Sözleşmenin Şekli: Sözleşmenin geçerliliği, kanunda açıklık olmadıkça hiçbir şekle bağlı değildir. Kanunda belli bir şekle bağlı olduğu emredilmişse sözleşme bu şekle uyulmadıkça geçerli olmaz. Kanun hukuki işlemleri 4 grupta inceler:
- Yazılı şekil, kanun koyucu bazı sözleşmelerin geçerliliğini yazılı şekilde yapılmış olmasına bağlamış ve yazılı şekli düzenlemiştir. Örneğin kefalet sözleşmesi, bağışlama vaadi, alacağın temliki gibi… Yazılı şekle bağlı bir sözleşmenin metni el yazısıyla yazılmış olabilir; imza, borç altına giren kimsenin el yazısı ile metnin altına atılmalıdır. İmza metin yazılmadan önce, tamamen veya kısmen boş kâğıda atılmış olsa da (beyaza imza) geçerlidir.

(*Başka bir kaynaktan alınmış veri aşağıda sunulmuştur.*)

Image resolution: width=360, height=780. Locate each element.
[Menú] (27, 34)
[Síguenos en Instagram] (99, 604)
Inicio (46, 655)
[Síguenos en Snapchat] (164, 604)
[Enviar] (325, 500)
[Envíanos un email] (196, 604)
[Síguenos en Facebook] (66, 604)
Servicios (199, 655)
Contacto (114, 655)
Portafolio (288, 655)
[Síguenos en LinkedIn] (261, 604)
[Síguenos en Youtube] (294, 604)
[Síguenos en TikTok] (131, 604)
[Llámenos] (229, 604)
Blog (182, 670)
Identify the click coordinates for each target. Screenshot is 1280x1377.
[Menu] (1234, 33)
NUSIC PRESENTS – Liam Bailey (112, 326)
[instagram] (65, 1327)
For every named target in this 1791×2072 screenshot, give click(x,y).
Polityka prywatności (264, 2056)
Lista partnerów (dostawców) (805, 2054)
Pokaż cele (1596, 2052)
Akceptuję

- Resmî şekil; işlemin yetkili bir makam veya şahıs (sulh hâkimi, noter, tapu memuru…) önünde, kanunların öngördüğü usul ve koşullara uyularak yapılmasıdır.
- Tescil; kanun bir hukuki işlemin geçerliliğini bazen belli bir sicile kayıt düşülmesine (tescile) bağlamıştır.
- İlan; kanun bazı hukuki işlemlerin ilan edilmesini öngörmüş ve bu ilana belli hukuki sonuçlar bağlanmıştır.
Sözleşmenin Konusu: Kişisel özgürlüklerin önemli bir sonucu olarak kişiler herhangi bir sözleşmeyi yapıp yapmamakta, karşı tarafı seçmekte, dilediği şartlarla kabul etmekte serbesttir.
Borçlar Kanunu tarafların, sözleşmenin konusunu serbestçe tayin edebilmeleri ilkesine aşağıdaki sınırlamaları getirmiştir:
- Sözleşmenin konusu emredici kurallara aykırı olmamalıdır. Tarafların uymak zorunda olduğu, analaşarak ortadan kaldırmaları mümkün olmayan kurallar “emredici” niteliktedir.
- Sözleşmenin konusu kamu düzenine aykırı olmamalıdır. Kamu düzeni, uyulmasında toplumun kesin yararı olan kuralları ifade eder. Böylece kamu düzenine ilişkin kurallar daima emredicidir.
- Sözleşmenin konusu kişilik haklarına aykırı olmamalıdır.
- Sözleşmenin konusu ahlaka aykırı olmamalıdır.